French And Italian | Studies in the Italian Film
M390 | 2422 | Bondanella
Topic: Rossellini, De Sica, and the Heritage of Italian Neorealism in Film
and Literature. FRIT M390 is crosslisted with CMCL C398; CMLT C310; and
WEUR W406. This course satisfies distribution requirements for Arts and
Humanities(AHLA) and the Cultural Studies Requirement List B. M390 and
its crosslisted equivalents require no prerequisite and no previous knowledge
of Italian, although an introductory course in film, such as C190, would
certainly be useful. No special course fee required.
The particular topic of this course will be the Italian "school" of
neorealism. Italian neorealism became an international force in film
immediately after the end of World War II and presented an ideal of film
that abandoned the studio system for non-professional actors, documentary
photography, non-Hollywood scripts, and a progressive ideology that seemed
directly opposed to the cinema Italy had developed under the Fascist regime
from 1922 to its fall in 1943. We shall examine films by such directors as
Roberto Rossellini, Vittorio De Sica, Luchino Visconti, Federico Fellini,
Michelangelo Antonioni, the Taviani brothers, and Maurizio Nichetti. Italian
neorealism will be examined in terms of its genesis within Fascist cinema,
its brief but influential flowering in a single decade immediately following
the end of WWII, and its subsequent "crisis" and evolution. As neorealism
represents Italy's major cinematic tradition, an understanding of it is
crucial to any study of Italy's film history.
Films screened will include some of the following: Rossellini's Open City,
Paisan, The Machine to Kill Bad People, Voyage in Italy, General Della
Rovere; De Sica's Shoeshine, The Bicycle Thief, Umberto D., Miracle
in Milan; De Santis's Bitter Rice; Fellini's La Strada, The
Nights of Cabiria; Visconti's Rocco and his Brother's; the Taviani
Brothers' The Night of San Lorenzo; and Nichetti's The Bicycle
Thief. Two neorealist novels--Italo Calvino's The Path to the Nest
of Spiders and Carlo Levi's Christ Stopped at Eboli--will be
read to juxtapose neorealist style in literature to that in the cinema.

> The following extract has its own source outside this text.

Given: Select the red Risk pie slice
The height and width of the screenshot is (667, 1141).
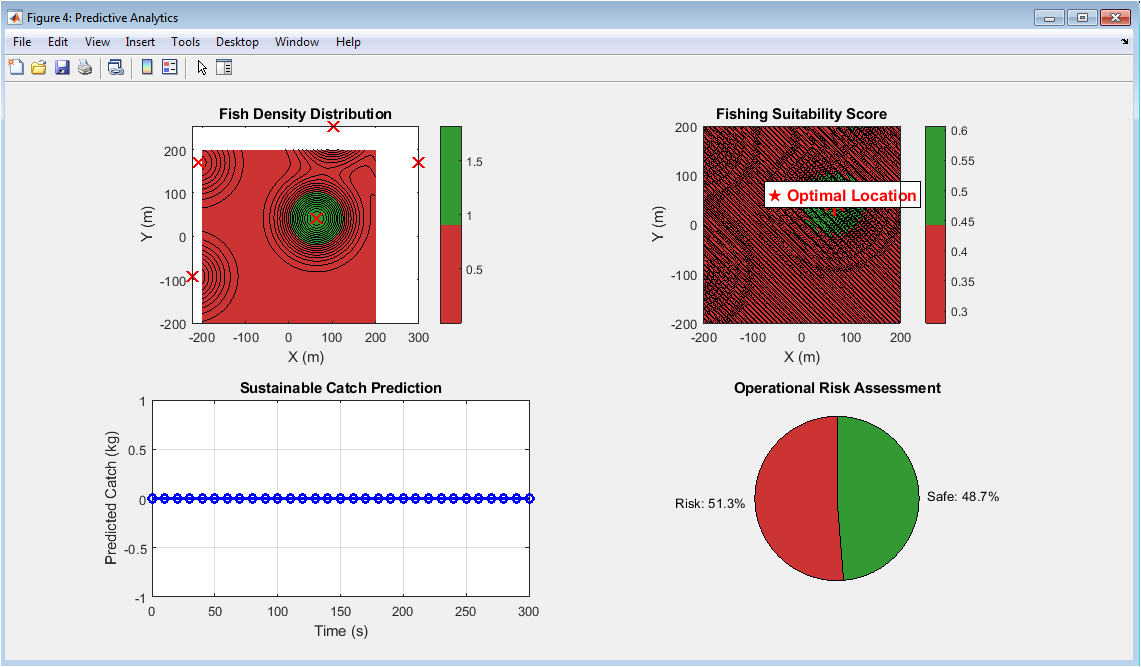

Students will be asked to read two novels and two critical works (one
history of postwar Italian cinema and one introduction to Rossellini's
cinema). In addition to class lectures, a regular film series will be
presented once a week (students missing a film may see it in the Main
Library's Media Collection). Students will be asked to take three quizzes
during the semester, covering lectures, readings, and screenings, and
will be given an essay-type final exam.